Given problem -> Please filter the items below, copying out every line that contains the string "toolbar". Treat uppercase and lowercase letters as different.

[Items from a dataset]
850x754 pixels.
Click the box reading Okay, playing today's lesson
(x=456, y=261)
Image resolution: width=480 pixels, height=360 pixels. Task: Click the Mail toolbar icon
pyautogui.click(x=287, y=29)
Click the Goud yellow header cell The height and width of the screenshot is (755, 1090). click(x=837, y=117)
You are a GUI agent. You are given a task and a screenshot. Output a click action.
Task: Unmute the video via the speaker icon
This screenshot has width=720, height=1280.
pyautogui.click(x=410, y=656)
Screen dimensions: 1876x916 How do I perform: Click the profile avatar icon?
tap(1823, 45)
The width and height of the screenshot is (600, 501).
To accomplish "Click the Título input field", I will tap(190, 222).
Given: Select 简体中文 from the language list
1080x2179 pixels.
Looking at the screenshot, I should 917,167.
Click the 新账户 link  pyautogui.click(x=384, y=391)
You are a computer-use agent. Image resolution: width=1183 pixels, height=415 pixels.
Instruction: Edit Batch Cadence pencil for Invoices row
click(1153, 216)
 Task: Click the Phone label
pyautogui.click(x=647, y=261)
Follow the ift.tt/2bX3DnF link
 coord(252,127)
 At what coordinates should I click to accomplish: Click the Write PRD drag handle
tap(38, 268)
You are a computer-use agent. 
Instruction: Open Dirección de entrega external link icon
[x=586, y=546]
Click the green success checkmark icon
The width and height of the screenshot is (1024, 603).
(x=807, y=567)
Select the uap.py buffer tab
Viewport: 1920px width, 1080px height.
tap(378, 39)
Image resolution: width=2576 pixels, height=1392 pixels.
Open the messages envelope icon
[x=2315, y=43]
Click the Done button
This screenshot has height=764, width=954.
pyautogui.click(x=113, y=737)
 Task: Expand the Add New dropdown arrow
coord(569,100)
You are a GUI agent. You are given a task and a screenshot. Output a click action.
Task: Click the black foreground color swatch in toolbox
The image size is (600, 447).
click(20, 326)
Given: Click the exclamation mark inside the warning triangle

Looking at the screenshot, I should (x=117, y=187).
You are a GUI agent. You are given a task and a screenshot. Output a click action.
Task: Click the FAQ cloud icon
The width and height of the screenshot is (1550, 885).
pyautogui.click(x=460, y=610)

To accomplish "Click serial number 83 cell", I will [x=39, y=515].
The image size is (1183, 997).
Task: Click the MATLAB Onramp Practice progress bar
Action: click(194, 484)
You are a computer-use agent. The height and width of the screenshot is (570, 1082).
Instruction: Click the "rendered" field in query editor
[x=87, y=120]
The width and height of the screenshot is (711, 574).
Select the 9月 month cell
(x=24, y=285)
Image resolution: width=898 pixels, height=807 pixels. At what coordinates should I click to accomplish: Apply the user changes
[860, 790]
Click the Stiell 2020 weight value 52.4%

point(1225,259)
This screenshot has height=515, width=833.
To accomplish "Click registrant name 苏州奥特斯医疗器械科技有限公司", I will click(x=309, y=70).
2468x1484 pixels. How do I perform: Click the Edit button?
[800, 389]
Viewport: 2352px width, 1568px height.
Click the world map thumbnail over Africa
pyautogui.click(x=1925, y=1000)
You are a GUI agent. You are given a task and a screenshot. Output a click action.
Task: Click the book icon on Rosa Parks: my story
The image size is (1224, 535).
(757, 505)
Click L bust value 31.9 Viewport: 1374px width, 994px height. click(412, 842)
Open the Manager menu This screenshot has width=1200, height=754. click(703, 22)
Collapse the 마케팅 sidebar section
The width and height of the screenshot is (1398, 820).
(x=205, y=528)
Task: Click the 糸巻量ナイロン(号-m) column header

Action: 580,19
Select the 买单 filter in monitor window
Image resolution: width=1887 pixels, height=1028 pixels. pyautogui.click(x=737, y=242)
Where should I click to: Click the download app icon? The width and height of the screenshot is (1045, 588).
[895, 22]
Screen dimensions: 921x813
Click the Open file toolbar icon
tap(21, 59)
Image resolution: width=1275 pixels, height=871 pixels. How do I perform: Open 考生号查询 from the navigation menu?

Response for this exercise ->
Image resolution: width=480 pixels, height=360 pixels. Task: Click the Mail toolbar icon
Click the Open file toolbar icon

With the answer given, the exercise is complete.